■ **Your task**
In the records below, replace "megaphone" with "bullhorn" and give the lines again, starting with the line containing "Given: Save the test configuration" and going on through the line containing "[x=905, y=105]". Keep everything else unchanged.

■ **Records of locating words and elements**

== == ==

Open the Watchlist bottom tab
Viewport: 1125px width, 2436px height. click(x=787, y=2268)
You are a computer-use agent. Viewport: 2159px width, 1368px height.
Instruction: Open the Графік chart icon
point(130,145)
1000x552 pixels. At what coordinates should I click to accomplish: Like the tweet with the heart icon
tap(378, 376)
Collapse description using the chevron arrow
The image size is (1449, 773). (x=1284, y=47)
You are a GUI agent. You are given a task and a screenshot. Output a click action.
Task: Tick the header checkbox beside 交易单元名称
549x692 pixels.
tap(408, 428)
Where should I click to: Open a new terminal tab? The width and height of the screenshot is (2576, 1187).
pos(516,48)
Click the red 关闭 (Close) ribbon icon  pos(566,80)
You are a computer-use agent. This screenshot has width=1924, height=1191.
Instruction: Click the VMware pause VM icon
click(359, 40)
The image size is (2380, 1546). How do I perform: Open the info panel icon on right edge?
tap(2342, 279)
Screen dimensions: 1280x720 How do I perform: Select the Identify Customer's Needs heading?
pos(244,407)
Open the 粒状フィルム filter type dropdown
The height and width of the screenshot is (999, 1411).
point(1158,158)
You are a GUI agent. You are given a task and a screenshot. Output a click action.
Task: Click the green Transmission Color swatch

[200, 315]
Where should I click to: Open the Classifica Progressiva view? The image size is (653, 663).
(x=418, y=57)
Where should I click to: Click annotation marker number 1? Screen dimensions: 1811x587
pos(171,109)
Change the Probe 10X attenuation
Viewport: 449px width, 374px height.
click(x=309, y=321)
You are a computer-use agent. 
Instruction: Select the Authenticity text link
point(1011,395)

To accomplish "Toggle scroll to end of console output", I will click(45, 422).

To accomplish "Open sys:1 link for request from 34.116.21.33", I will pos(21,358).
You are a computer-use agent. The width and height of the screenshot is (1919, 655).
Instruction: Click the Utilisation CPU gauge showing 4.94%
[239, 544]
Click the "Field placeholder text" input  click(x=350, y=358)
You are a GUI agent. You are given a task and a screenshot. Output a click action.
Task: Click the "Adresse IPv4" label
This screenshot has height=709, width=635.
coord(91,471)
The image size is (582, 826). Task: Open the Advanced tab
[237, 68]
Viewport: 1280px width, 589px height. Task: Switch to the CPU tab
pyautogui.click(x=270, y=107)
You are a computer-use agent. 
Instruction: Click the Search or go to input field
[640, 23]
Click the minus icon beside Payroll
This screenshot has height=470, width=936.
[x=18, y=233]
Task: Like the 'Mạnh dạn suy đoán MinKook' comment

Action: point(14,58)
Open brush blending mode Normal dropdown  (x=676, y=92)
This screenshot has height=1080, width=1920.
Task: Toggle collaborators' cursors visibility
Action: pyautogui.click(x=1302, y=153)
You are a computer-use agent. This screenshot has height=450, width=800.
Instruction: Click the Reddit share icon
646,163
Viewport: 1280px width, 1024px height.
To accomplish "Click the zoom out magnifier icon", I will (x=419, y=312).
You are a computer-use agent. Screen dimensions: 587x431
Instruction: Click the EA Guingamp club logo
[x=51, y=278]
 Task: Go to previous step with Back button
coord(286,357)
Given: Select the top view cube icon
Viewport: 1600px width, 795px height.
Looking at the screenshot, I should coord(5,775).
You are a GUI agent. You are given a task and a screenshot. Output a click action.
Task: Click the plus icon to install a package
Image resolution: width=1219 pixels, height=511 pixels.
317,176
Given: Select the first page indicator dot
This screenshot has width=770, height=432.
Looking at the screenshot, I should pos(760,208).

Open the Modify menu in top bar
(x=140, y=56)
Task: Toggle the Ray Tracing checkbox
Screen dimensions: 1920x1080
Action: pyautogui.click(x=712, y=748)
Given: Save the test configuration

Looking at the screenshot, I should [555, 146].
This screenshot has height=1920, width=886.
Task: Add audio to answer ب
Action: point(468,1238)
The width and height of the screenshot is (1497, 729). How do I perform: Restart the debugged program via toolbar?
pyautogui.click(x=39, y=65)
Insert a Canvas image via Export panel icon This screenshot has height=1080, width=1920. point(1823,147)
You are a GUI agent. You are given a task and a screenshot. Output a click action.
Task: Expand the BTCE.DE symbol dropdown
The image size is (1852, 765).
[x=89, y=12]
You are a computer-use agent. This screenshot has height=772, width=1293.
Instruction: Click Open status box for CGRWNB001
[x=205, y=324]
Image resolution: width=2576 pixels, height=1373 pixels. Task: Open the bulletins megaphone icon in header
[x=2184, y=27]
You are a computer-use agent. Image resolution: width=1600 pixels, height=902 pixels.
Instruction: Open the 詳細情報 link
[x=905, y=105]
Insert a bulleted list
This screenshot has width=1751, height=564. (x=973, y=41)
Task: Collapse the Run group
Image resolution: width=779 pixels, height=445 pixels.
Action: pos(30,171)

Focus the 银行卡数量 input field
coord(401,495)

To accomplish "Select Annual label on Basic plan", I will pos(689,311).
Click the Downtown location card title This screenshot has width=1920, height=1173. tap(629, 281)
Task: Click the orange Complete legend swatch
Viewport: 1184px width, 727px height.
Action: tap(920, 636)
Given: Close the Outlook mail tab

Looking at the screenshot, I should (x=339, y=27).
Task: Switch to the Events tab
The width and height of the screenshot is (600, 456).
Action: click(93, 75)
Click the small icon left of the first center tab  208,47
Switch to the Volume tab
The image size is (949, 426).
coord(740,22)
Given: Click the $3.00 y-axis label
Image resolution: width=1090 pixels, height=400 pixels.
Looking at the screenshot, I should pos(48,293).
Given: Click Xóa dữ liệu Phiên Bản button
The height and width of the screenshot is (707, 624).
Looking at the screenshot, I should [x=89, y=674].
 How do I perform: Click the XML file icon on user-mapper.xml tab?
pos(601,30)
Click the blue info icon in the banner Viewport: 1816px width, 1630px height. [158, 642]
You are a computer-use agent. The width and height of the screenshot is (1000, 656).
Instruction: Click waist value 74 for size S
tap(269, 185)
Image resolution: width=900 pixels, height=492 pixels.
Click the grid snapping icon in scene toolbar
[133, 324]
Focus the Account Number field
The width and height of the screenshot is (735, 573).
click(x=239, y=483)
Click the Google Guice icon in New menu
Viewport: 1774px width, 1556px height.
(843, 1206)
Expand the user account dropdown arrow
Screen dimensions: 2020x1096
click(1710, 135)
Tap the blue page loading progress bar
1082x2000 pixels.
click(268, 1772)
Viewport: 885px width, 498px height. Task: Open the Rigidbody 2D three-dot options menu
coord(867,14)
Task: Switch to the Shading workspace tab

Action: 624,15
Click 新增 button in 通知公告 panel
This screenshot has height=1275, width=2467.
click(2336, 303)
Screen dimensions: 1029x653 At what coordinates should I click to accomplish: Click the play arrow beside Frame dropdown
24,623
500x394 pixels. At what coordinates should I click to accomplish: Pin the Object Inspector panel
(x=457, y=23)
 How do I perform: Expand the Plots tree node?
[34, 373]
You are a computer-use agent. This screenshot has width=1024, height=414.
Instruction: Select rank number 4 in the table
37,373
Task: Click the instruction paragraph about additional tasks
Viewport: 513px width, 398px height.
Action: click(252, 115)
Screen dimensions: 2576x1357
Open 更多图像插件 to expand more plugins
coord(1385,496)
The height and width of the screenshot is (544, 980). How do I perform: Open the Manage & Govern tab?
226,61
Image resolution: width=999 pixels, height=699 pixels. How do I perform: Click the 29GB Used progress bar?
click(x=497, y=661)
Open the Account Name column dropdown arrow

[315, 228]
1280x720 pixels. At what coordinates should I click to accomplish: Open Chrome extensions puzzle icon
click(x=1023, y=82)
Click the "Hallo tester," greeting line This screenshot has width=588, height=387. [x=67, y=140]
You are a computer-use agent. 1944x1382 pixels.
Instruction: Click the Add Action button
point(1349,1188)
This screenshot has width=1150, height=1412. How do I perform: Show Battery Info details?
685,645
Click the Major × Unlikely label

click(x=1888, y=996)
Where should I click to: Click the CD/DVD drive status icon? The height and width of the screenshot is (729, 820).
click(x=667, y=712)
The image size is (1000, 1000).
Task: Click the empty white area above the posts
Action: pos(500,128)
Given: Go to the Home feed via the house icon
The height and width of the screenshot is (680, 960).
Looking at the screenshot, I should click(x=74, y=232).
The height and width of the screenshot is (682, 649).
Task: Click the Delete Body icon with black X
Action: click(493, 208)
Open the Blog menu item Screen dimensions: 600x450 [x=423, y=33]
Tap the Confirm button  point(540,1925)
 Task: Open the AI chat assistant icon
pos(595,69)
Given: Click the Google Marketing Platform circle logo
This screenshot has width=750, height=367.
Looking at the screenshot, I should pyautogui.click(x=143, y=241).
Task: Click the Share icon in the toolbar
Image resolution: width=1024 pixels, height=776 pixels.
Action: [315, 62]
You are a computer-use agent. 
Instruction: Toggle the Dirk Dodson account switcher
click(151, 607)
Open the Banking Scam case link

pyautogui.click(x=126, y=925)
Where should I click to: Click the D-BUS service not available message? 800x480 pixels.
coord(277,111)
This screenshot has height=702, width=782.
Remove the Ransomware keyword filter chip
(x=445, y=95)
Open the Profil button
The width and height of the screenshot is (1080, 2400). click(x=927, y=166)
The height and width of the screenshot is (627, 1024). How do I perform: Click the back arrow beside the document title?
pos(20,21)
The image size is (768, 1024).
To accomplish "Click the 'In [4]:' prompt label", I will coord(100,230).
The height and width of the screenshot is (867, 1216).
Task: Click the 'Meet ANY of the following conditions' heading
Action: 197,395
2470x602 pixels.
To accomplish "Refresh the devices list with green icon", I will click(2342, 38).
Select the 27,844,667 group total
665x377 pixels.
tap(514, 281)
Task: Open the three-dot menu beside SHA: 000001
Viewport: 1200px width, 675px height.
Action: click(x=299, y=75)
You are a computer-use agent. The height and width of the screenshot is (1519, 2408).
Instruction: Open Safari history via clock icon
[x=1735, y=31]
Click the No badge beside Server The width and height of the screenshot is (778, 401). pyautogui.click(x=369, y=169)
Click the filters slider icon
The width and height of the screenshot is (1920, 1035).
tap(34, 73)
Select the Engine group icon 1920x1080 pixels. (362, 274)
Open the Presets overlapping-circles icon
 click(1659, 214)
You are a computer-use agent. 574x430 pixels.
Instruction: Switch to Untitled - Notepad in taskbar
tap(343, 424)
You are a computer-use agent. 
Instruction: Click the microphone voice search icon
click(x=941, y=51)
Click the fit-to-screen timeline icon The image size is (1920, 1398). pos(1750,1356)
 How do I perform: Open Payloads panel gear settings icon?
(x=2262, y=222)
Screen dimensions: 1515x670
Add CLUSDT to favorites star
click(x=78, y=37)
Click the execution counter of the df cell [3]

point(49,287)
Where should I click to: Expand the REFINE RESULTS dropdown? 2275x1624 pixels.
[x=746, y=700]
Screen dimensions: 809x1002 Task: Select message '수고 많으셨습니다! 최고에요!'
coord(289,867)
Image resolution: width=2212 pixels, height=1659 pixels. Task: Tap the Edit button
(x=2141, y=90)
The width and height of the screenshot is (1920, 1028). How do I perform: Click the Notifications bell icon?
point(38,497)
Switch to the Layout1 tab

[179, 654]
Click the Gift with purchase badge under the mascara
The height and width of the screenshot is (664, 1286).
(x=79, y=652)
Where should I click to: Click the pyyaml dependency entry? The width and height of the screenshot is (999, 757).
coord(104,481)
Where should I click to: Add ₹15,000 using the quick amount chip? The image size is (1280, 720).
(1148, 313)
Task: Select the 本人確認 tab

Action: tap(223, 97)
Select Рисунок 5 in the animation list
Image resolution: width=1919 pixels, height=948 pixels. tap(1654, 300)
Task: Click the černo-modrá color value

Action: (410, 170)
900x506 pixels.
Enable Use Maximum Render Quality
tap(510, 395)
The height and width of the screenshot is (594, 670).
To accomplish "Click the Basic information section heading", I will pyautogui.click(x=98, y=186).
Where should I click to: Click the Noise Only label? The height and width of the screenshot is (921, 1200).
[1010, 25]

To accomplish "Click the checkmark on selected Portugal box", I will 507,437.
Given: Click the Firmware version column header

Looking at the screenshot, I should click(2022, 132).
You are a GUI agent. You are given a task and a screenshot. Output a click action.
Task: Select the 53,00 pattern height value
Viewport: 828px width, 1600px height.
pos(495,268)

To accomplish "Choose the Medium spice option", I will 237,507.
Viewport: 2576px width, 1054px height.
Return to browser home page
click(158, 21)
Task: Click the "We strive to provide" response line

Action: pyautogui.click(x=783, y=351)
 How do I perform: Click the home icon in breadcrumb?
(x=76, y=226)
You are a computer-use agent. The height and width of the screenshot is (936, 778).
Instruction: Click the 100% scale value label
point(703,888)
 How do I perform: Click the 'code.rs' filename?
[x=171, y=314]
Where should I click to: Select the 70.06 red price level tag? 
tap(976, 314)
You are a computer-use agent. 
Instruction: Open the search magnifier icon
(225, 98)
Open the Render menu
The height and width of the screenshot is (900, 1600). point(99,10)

== == ==

■ **Task output**
Given: Save the test configuration

Looking at the screenshot, I should [555, 146].
This screenshot has height=1920, width=886.
Task: Add audio to answer ب
Action: point(468,1238)
The width and height of the screenshot is (1497, 729). How do I perform: Restart the debugged program via toolbar?
pyautogui.click(x=39, y=65)
Insert a Canvas image via Export panel icon This screenshot has height=1080, width=1920. point(1823,147)
You are a GUI agent. You are given a task and a screenshot. Output a click action.
Task: Expand the BTCE.DE symbol dropdown
The image size is (1852, 765).
[x=89, y=12]
You are a computer-use agent. This screenshot has height=772, width=1293.
Instruction: Click Open status box for CGRWNB001
[x=205, y=324]
Image resolution: width=2576 pixels, height=1373 pixels. Task: Open the bulletins bullhorn icon in header
[x=2184, y=27]
You are a computer-use agent. Image resolution: width=1600 pixels, height=902 pixels.
Instruction: Open the 詳細情報 link
[x=905, y=105]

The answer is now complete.